§ **DATA EXTRACT**:
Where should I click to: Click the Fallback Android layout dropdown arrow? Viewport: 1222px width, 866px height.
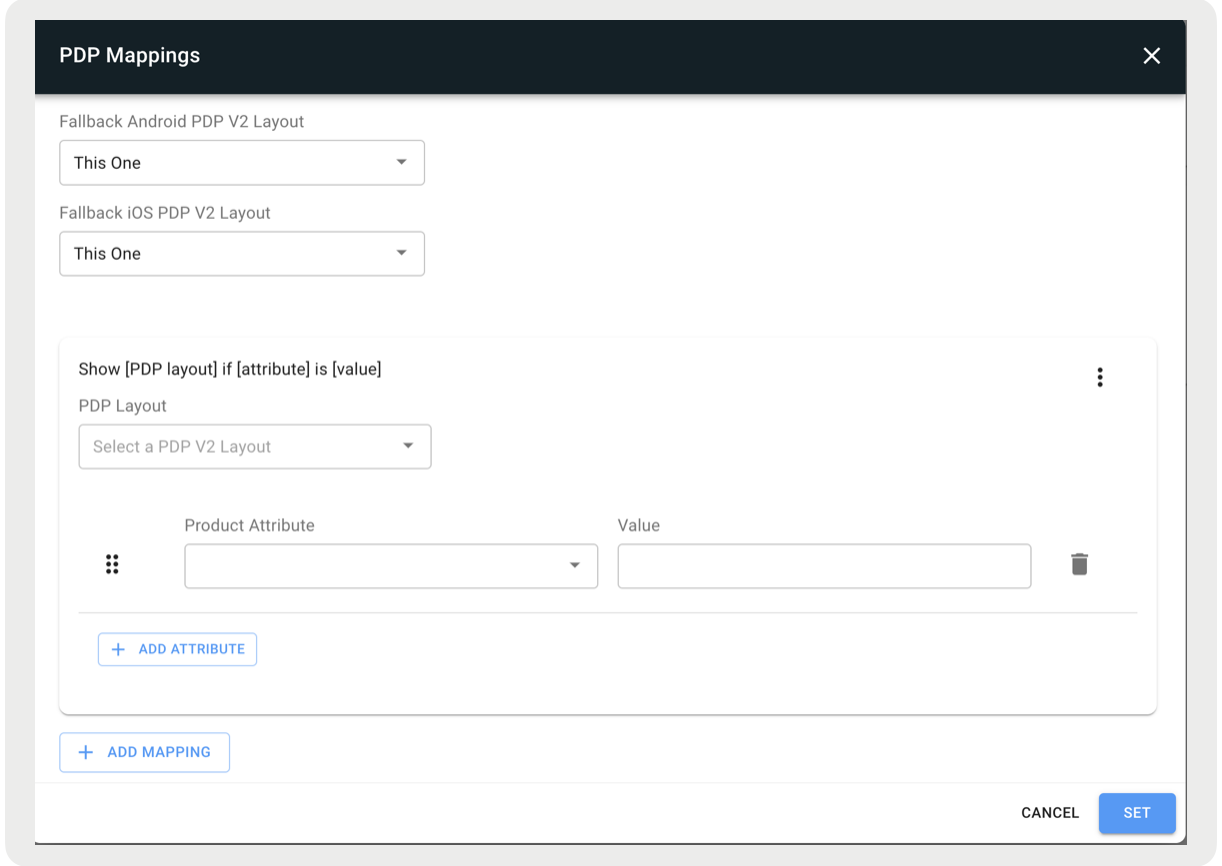pyautogui.click(x=401, y=162)
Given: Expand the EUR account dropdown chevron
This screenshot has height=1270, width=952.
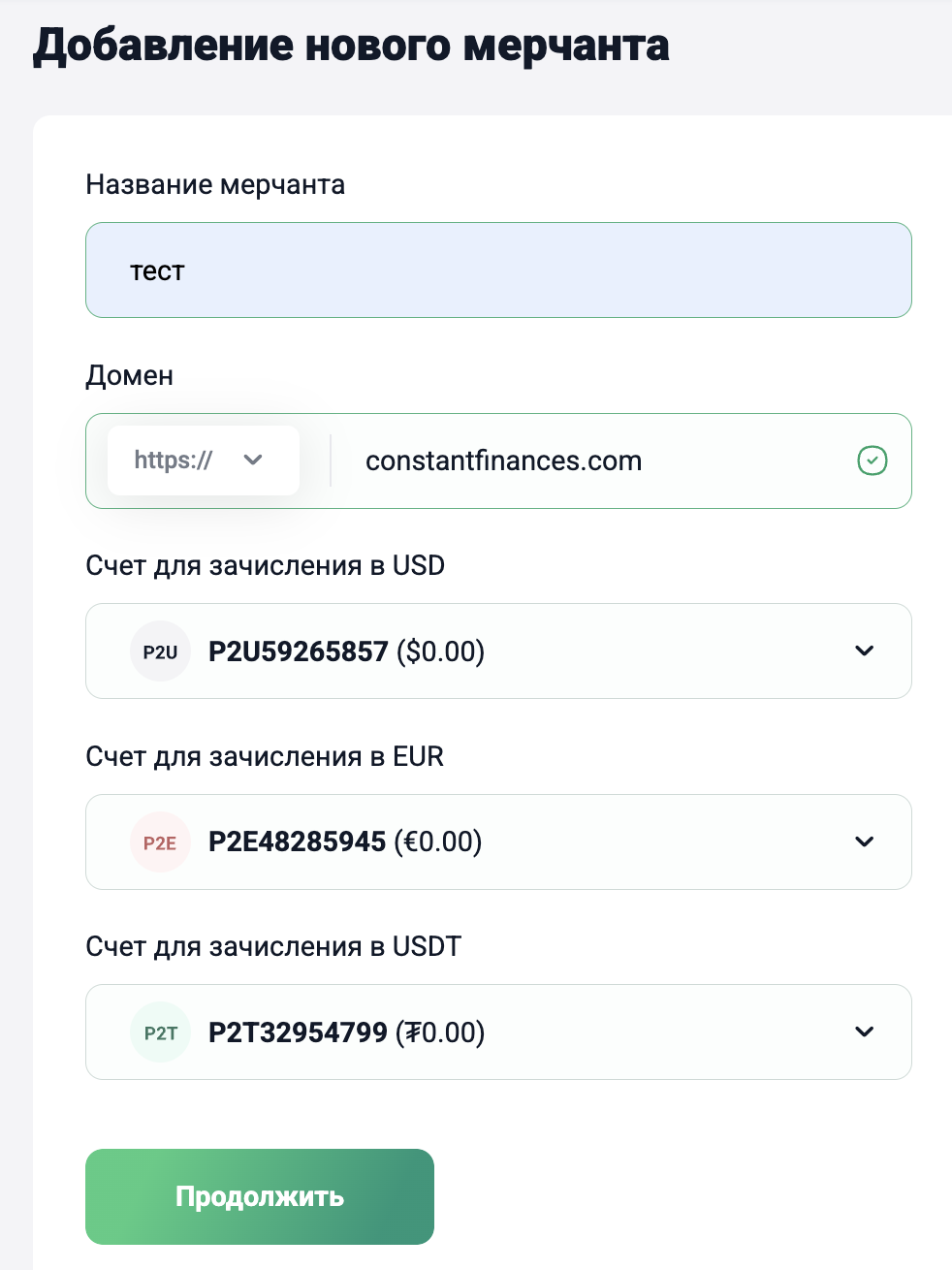Looking at the screenshot, I should [865, 841].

§ **WHAT IS BEING ASKED**: Please print all of the records above exactly, omitting each picture.

§ **THE COMPLETED TASK**:
Where should I click to: Click the Fallback Android layout dropdown arrow? Viewport: 1222px width, 866px height.
pyautogui.click(x=401, y=162)
Given: Expand the EUR account dropdown chevron
This screenshot has height=1270, width=952.
Looking at the screenshot, I should [865, 841].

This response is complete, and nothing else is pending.